→ EXERCISE REQUIREMENTS
Only lines containing "will" are wanted from the data below. Copy those lines.

LISTED ENTRIES section start

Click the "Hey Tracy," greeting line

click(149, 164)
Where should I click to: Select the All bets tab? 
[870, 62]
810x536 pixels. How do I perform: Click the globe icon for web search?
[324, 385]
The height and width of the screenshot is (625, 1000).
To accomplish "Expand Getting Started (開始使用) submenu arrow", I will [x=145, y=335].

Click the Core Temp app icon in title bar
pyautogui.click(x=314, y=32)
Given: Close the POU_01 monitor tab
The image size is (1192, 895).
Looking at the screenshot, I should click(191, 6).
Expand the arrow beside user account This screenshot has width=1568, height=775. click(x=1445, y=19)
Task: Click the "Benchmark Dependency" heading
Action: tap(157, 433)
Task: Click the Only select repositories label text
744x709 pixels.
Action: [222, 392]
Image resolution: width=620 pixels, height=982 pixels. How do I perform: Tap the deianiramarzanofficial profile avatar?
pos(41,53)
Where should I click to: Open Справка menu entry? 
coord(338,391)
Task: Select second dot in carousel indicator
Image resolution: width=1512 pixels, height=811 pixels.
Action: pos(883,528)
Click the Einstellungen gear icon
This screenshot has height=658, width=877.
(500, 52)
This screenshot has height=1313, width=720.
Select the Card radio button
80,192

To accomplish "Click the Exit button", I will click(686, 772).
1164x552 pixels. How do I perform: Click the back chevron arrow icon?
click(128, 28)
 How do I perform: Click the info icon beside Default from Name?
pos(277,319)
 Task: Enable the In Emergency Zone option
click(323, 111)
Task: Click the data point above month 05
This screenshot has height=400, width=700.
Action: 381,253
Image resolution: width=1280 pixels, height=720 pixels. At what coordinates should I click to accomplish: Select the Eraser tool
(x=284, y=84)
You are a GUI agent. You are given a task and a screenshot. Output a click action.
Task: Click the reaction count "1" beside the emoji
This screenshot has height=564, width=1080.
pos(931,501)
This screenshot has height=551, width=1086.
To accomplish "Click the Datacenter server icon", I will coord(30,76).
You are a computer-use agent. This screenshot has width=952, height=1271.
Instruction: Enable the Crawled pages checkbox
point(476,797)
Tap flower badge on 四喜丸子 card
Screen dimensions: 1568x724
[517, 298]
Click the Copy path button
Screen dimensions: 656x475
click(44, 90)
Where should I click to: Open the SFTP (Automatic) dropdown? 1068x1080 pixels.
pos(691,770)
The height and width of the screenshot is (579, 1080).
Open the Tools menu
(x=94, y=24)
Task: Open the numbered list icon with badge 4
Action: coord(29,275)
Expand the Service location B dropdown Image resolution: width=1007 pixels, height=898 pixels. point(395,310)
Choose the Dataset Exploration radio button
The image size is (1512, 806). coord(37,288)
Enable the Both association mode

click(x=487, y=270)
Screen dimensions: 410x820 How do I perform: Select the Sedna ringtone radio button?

LISTED ENTRIES section end

→ EXERCISE ANSWER
To accomplish "Expand Getting Started (開始使用) submenu arrow", I will [x=145, y=335].
To accomplish "Click the Exit button", I will click(686, 772).
To accomplish "Click the Datacenter server icon", I will coord(30,76).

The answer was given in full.